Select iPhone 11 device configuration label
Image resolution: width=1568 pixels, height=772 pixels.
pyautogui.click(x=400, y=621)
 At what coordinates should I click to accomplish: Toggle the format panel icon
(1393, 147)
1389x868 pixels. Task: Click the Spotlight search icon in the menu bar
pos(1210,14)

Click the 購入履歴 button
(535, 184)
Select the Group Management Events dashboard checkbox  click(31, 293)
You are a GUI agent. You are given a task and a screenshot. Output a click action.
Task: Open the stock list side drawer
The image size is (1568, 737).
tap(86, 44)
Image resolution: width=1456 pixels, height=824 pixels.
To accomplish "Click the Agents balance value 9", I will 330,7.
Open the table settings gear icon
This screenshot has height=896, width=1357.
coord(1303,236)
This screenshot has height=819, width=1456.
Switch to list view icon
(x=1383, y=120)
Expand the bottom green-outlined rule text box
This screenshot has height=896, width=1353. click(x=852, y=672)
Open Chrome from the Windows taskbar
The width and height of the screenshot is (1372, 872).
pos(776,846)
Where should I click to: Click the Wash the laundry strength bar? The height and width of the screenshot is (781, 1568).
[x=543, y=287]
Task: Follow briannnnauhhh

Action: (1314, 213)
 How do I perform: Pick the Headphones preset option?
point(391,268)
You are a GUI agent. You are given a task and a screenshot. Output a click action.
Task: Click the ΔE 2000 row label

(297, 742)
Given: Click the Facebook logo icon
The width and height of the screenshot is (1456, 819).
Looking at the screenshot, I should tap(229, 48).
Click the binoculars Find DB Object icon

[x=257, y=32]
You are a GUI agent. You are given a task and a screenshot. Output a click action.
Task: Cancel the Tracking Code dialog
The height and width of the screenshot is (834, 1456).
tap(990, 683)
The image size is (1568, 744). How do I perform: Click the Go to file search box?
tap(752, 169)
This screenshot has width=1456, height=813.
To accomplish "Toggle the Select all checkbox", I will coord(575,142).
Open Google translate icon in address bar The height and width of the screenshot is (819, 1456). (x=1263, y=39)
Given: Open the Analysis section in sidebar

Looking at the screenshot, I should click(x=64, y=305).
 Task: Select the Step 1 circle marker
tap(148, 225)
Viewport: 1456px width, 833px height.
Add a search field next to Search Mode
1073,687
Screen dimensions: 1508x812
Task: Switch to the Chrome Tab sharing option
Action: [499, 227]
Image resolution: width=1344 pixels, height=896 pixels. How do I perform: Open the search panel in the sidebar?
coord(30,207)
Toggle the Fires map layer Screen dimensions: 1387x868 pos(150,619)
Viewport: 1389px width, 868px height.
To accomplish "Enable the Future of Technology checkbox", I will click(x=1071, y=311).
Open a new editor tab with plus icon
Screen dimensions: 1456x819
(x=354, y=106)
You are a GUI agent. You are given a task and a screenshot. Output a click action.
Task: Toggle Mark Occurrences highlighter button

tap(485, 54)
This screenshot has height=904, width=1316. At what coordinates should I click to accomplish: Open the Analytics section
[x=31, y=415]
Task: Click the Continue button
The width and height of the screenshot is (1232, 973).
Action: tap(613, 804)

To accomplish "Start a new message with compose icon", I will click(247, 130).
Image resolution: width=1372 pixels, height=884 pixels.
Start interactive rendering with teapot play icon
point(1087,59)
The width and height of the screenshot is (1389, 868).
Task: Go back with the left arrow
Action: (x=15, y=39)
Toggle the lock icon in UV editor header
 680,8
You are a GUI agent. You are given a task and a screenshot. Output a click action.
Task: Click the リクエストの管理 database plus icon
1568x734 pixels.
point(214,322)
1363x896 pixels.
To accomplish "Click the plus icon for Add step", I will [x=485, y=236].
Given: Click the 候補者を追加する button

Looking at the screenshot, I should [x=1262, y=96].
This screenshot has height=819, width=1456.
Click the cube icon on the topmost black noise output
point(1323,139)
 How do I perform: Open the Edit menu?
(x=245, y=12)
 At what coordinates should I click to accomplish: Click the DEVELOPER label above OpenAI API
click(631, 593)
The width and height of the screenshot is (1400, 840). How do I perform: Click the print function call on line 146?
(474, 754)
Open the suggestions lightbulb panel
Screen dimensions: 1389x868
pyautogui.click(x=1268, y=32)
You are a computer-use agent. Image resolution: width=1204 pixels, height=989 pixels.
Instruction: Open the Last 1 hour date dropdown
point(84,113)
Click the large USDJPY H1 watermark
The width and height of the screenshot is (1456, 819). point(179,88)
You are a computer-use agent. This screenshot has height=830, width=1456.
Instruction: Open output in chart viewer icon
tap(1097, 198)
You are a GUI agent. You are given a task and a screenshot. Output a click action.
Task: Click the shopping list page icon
++++++
Starting with the first line of the records above, give back each line exactly until the line with "Select the Group" has been given as well.

Task answer —
Select iPhone 11 device configuration label
Image resolution: width=1568 pixels, height=772 pixels.
pyautogui.click(x=400, y=621)
 At what coordinates should I click to accomplish: Toggle the format panel icon
(1393, 147)
1389x868 pixels. Task: Click the Spotlight search icon in the menu bar
pos(1210,14)

Click the 購入履歴 button
(535, 184)
Select the Group Management Events dashboard checkbox  click(31, 293)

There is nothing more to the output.